The next web application we will create will allow us to look for the phone number of someone given his name:
Clicking on the Search! should display the phone number of the person if the name exists and an appropriate error message if not.
We are going to use an HMTL form and a servlet for the searching for the phone number. The new aspect is that we are going to store the names and numbers in a database in a table similar to this:
CREATE TABLE phonebook ( name varchar(255) NOT NULL, number varchar(255) NOT NULL, PRIMARY KEY (name) );
The work to do is to create an appropriate database, create such a table in it and populate that table with some test data.
Then, write a Java web application in which a servlet connects to and searches for phone numbers in the database. Use the Java Database Connectivity (JDBC) API. [NB: As we use MySQL, it is important to use Connector/J, the official JDBC driver for MySQL.]
Enhancing the application with proper caching
As it is now, a SQL query is issued each time someone looks for a name… even if that’s for the same name. In other words, searching for the phone number of the same person many times will systematically query the database. It would be more intelligent to query only once (the first time) and then memorise (cache) the resulting phone number.
The rationale behind this is to minimise the number of SQL queries while preserving the semantics of the application (Discuss!) i.e. increase overall performance and decrease the use of critical resources.

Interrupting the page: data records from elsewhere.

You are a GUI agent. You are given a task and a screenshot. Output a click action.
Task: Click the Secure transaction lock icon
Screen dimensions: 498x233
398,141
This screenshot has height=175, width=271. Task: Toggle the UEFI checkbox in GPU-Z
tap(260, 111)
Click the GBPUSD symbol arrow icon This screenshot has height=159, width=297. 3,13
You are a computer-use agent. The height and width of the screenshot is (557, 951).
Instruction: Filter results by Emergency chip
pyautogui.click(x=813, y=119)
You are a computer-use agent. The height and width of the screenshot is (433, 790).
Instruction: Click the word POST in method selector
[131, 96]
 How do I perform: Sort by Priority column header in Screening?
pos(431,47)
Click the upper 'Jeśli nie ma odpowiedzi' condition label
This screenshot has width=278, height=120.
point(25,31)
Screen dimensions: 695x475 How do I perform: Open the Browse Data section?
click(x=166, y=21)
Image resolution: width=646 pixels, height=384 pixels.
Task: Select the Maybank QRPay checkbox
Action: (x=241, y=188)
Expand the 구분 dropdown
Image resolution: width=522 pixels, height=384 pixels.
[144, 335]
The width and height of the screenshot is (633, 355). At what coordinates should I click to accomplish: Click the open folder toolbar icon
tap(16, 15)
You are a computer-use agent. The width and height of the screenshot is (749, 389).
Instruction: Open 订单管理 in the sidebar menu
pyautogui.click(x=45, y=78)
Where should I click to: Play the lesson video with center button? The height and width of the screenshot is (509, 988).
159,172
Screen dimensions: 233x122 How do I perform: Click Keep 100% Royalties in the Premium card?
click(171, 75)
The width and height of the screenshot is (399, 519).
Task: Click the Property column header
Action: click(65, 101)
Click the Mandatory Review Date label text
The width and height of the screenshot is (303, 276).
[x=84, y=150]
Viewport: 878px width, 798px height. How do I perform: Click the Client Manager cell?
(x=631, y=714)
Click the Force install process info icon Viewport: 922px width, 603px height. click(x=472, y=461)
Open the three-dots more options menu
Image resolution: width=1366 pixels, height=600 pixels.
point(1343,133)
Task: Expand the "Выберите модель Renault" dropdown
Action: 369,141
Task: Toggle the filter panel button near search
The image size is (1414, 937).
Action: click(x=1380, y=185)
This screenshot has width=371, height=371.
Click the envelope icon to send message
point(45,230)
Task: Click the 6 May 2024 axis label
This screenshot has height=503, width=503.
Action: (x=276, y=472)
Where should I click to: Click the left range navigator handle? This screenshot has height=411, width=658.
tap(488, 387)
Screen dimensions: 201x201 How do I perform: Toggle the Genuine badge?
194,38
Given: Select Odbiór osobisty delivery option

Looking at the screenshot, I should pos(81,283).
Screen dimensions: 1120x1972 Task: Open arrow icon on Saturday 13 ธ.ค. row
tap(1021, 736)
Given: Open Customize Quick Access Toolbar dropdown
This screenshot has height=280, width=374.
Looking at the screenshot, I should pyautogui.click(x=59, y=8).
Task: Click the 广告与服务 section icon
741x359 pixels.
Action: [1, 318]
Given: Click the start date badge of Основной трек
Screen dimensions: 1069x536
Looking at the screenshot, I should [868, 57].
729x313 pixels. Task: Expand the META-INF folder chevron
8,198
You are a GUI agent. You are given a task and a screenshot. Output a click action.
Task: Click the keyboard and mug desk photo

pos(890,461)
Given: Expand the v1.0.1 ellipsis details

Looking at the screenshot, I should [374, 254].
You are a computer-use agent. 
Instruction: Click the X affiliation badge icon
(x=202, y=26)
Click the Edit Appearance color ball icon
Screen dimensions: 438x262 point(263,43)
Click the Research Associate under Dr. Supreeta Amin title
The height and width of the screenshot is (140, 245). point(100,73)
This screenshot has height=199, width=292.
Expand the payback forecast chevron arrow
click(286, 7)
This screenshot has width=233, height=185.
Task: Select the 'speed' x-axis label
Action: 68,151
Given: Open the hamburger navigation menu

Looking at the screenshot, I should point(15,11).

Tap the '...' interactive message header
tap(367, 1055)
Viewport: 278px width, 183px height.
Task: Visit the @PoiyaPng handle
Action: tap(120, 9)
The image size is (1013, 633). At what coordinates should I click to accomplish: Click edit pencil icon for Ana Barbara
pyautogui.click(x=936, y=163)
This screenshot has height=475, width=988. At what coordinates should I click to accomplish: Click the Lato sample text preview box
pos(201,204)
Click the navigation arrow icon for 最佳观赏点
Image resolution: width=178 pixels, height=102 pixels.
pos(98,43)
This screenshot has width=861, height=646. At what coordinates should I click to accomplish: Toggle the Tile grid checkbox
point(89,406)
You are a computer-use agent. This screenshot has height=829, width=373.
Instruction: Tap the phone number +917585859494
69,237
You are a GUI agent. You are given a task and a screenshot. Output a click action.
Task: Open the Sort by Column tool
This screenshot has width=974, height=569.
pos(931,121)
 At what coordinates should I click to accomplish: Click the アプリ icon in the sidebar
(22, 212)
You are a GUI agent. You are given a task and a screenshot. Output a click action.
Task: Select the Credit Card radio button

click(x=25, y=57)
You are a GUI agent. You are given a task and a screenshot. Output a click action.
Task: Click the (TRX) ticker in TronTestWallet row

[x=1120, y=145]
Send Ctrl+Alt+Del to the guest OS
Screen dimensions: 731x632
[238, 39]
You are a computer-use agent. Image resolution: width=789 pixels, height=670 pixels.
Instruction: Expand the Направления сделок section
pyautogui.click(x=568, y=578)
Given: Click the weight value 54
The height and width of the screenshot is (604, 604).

A lot of database applications are used to drill down data presented in a hierarchical manner. For instance, we may have different countries on the first level and clicking on one of the countries reveals artists from that country. Similarly, clicking on an artist reveals songs by that artist.
The objective is the build such a web application using servlet(s) and JDBC only based on the following database schema:
CREATE TABLE `countries` ( `countryid` int(11) NOT NULL auto_increment, `name` varchar(255) NOT NULL, PRIMARY KEY (`countryid`) ); CREATE TABLE `artists` ( `artistid` int(11) NOT NULL auto_increment, `name` varchar(255) NOT NULL, `countryid` int(11) NOT NULL, PRIMARY KEY (`artistid`), KEY `countryid` (`countryid`) ); CREATE TABLE `songs` ( `songid` int(11) NOT NULL auto_increment, `rank` int(11) NOT NULL, `name` varchar(255) NOT NULL, `artistid` int(11) NOT NULL, PRIMARY KEY (`songid`), KEY `artistid` (`artistid`) ); ALTER TABLE `artists` ADD CONSTRAINT `artists_ibfk_1` FOREIGN KEY (`countryid`) REFERENCES `countries` (`countryid`) ON DELETE CASCADE ON UPDATE CASCADE; ALTER TABLE `songs` ADD CONSTRAINT `songs_ibfk_1` FOREIGN KEY (`artistid`) REFERENCES `artists` (`artistid`) ON DELETE CASCADE ON UPDATE CASCADE;
Interestingly, the application can be built either using one do-it-all servlet or using three distinct servlets (e.g. ViewCountries initially, then ViewArtists, then ViewSongs). When three such servlets are used, it is important that only one (shared) database connection is used throughout.